Hayatımızı olağan seyrinden daha üst bir seviyeye taşımak, hepimizin gösterdiği ortak bir çabadır. Daha iyiye doğru gitmesi gereken hayatımız, aniden gelişen küçük bir aksilikle sarsıntıya uğrar. Tüm dikkatimizi çekmeyi başaran bu küçük aksilik beraberinde daha büyük aksilikleri de ardı ardına karşımıza çıkarır. Hayatımız, küçük bir aksilikle başlayan ve giderek çoğalan aksilikler karşısında kötü bir hal alır. Bu tür aksiliklerin neden bizi bulduğu yakınmalarının başladığı ve en önemlisi kurban rolü oynamaya başladığımız anlardır. Kurban rolünü oynarız çünkü, aksilikleri kendimizden bağımsız olarak görürüz. Aksilikler bizim başımıza gelen en kötü şansızlıklardır. Peki gerçekten de öyle mi? Elbette hayır!.
Aksilik İllüzyonu
Hiç bir şey tesadüfen veya şans eseri yaşanmaz. Her seçimin, her düşüncenin hayatımıza doğrudan etkileri vardır. Aslında düşüncelerimiz, inançlarımız ve seçimlerimiz kendi hayat deneyimimizi oluşturuyor. Aksilikler tamamen kendi yaratımlarımız ile alakalıdır. Esasında aksilik diye bir şey yoktur. Çünkü düşüncelerimizle farkında olmadan daha önceden kendimize çekmeye başladığımız negatif durumu, normal bir günümüzde beklenmedik bir şekilde deneyimleriz. Bizlerde bu duruma aksilik deriz. Aslında farkında olmadan hayatımıza çekmişizdir. Farkında olmadan diyoruz çünkü, kimse farkında olarak kendisi için negatif bir durum yaratmak istemez. Karşımıza çıkan negatif durum ile alakalı, o an kendimizle ilgili bir bağlantı kuramamış olabiliriz ama o bağlantıyı biz görememiş olsak dahi daima o bağlantı vardır. Hiç bir şey tesadüfen gerçekleşmez. Şanslı veya şanssız kavramları kişinin düşünce ve inançlarıyla ilişkilidir. Birisi sürekli şanssız olduğunu düşünüyorsa, o düşüncelerini sonuçlandıracak durum ve olayları kendisine çeker. Böylece inandığı şeyin doğruluğunu kendi hayatında deneyimlemiş olur.
Her Şey Üst Üste Geliyor
Küçük bir aksilikten sonra neden daha fazla aksilikleri art arda yaşarız? Tam negatif durumdan kurtulduğumuzu her şeyin yoluna girdiğini düşündüğümüz bir anda yeni bir aksilikle karşılaşırız. İşte tam burada söylenen meşhur sözü tekrar etmekte fayda var. “Her şey üst üste geliyor” Bir çok kişi bu sözü defalarca kullanmıştır. Aksiliklerin üst üste gelmesi, içinden çıkılmaz bir hal almasının sebebi tüm dikkatimizin ve enerjimizin oraya kaymasından kaynaklanır. Küçük bir aksilik yaşarız (ki aksilik diye bir şey yoktur, sadece kendi düşüncelerimizin sonuçları vardır) bu yaşadığımız aksilikle tüm dikkatimizi oraya veririz. Yaşadığımız olayı başkalarına anlatırız, bol bol yakınırız (kurban rolü) ve sonunda tüm enerjimizi oraya toplamış oluruz. Böylece yakındığımız ve nefret ettiğimiz durumu çoğaltarak hayatımıza yenilerini çekeriz.

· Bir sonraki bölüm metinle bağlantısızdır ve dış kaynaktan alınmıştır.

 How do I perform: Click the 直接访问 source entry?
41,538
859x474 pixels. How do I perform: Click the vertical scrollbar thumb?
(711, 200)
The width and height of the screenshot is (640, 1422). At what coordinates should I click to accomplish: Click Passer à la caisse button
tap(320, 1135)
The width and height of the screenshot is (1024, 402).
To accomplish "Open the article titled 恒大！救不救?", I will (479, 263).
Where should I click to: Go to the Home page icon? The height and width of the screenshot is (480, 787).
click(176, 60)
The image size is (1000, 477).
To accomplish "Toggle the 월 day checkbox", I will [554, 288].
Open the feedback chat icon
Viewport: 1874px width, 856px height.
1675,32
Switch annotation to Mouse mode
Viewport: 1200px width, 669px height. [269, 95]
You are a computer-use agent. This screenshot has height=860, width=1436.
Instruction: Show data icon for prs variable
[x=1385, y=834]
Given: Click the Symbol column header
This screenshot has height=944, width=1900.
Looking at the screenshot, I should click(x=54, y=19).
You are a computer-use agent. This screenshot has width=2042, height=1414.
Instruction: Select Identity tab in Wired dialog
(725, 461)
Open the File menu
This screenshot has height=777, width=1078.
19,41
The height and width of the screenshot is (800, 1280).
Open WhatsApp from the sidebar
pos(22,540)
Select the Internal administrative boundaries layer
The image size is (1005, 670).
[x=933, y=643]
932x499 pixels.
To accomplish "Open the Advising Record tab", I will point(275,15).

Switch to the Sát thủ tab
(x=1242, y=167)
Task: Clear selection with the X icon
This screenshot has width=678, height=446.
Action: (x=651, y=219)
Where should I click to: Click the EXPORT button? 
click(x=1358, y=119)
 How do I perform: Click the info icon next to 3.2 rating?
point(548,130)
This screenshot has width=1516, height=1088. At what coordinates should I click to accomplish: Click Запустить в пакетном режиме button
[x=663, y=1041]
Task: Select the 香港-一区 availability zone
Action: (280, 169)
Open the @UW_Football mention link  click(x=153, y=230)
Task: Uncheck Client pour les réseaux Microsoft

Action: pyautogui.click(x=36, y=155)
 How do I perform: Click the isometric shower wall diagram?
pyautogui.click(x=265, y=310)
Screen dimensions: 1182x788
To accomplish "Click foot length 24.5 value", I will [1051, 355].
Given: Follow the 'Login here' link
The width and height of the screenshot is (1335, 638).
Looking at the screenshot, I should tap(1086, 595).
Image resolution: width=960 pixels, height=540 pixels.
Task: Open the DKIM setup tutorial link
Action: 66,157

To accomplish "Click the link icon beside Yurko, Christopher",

Yaydığımız düşünce frekanslarının (sinyallerin) pozitif veya negatif ayrımı yoktur. Hissettiğimiz ve üzerinde düşündüğümüz her ne ise, onu çoğaltırız. Eğer bir şeyden yakınıyorsak, yakınmamıza neden olacak olayları çoğaltırız. Eğer bir şeyden memnunsak, memnun olacağımız olayları çoğaltarak hayatımıza çekeriz. Negatif bir olay ile karşılaştığımızda, odağımızı negatif durum üzerinde tutmamamız gerekir. Odağımızın üzerinde olduğu şeyler daima hayatımızda var olmak zorunda.